Problem statement: Output the records. Match them exactly.

━━━ Dataset ━━━

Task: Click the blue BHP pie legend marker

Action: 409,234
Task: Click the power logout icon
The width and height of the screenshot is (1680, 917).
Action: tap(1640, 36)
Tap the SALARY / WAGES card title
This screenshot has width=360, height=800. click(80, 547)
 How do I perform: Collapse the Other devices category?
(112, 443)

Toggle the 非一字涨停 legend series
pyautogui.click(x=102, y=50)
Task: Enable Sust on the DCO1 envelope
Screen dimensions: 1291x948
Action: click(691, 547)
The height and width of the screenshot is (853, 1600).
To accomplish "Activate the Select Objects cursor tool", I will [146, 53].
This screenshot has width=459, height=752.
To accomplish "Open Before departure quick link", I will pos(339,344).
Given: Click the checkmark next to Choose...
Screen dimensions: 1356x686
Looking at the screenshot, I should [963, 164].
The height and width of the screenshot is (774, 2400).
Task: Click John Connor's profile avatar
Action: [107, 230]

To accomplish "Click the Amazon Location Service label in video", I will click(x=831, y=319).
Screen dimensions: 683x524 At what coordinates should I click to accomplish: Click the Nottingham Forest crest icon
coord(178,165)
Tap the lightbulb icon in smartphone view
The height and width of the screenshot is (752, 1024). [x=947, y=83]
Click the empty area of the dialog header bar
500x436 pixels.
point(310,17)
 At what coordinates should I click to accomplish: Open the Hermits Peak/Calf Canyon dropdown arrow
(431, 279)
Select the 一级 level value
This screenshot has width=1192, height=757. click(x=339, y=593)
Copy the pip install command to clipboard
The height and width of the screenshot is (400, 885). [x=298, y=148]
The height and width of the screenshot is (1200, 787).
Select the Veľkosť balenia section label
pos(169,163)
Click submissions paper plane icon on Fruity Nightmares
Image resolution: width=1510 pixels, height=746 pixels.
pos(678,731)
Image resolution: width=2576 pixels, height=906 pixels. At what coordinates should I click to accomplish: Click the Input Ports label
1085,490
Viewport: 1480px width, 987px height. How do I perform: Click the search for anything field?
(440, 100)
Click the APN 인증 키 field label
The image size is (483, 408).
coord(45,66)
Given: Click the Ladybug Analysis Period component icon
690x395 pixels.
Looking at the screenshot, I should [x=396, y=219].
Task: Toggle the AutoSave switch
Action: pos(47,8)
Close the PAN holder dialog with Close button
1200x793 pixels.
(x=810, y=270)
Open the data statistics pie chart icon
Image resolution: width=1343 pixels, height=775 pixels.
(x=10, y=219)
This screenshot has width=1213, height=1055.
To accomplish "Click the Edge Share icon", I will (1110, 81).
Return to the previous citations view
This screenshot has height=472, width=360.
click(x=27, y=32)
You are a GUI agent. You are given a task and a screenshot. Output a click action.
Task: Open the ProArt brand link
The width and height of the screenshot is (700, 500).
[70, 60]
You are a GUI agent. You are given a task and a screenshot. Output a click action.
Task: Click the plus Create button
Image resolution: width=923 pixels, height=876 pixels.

━━━

Output for this exercise:
Task: Click the blue BHP pie legend marker

Action: 409,234
Task: Click the power logout icon
The width and height of the screenshot is (1680, 917).
Action: tap(1640, 36)
Tap the SALARY / WAGES card title
This screenshot has width=360, height=800. click(80, 547)
 How do I perform: Collapse the Other devices category?
(112, 443)

Toggle the 非一字涨停 legend series
pyautogui.click(x=102, y=50)
Task: Enable Sust on the DCO1 envelope
Screen dimensions: 1291x948
Action: click(691, 547)
The height and width of the screenshot is (853, 1600).
To accomplish "Activate the Select Objects cursor tool", I will [146, 53].
This screenshot has width=459, height=752.
To accomplish "Open Before departure quick link", I will pos(339,344).
Given: Click the checkmark next to Choose...
Screen dimensions: 1356x686
Looking at the screenshot, I should [963, 164].
The height and width of the screenshot is (774, 2400).
Task: Click John Connor's profile avatar
Action: [107, 230]

To accomplish "Click the Amazon Location Service label in video", I will click(x=831, y=319).
Screen dimensions: 683x524 At what coordinates should I click to accomplish: Click the Nottingham Forest crest icon
coord(178,165)
Tap the lightbulb icon in smartphone view
The height and width of the screenshot is (752, 1024). [x=947, y=83]
Click the empty area of the dialog header bar
500x436 pixels.
point(310,17)
 At what coordinates should I click to accomplish: Open the Hermits Peak/Calf Canyon dropdown arrow
(431, 279)
Select the 一级 level value
This screenshot has width=1192, height=757. click(x=339, y=593)
Copy the pip install command to clipboard
The height and width of the screenshot is (400, 885). [x=298, y=148]
The height and width of the screenshot is (1200, 787).
Select the Veľkosť balenia section label
pos(169,163)
Click submissions paper plane icon on Fruity Nightmares
Image resolution: width=1510 pixels, height=746 pixels.
pos(678,731)
Image resolution: width=2576 pixels, height=906 pixels. At what coordinates should I click to accomplish: Click the Input Ports label
1085,490
Viewport: 1480px width, 987px height. How do I perform: Click the search for anything field?
(440, 100)
Click the APN 인증 키 field label
The image size is (483, 408).
coord(45,66)
Given: Click the Ladybug Analysis Period component icon
690x395 pixels.
Looking at the screenshot, I should [x=396, y=219].
Task: Toggle the AutoSave switch
Action: pos(47,8)
Close the PAN holder dialog with Close button
1200x793 pixels.
(x=810, y=270)
Open the data statistics pie chart icon
Image resolution: width=1343 pixels, height=775 pixels.
(x=10, y=219)
This screenshot has width=1213, height=1055.
To accomplish "Click the Edge Share icon", I will (1110, 81).
Return to the previous citations view
This screenshot has height=472, width=360.
click(x=27, y=32)
You are a GUI agent. You are given a task and a screenshot. Output a click action.
Task: Open the ProArt brand link
The width and height of the screenshot is (700, 500).
[70, 60]
You are a GUI agent. You are given a task and a screenshot. Output a click action.
Task: Click the plus Create button
Image resolution: width=923 pixels, height=876 pixels.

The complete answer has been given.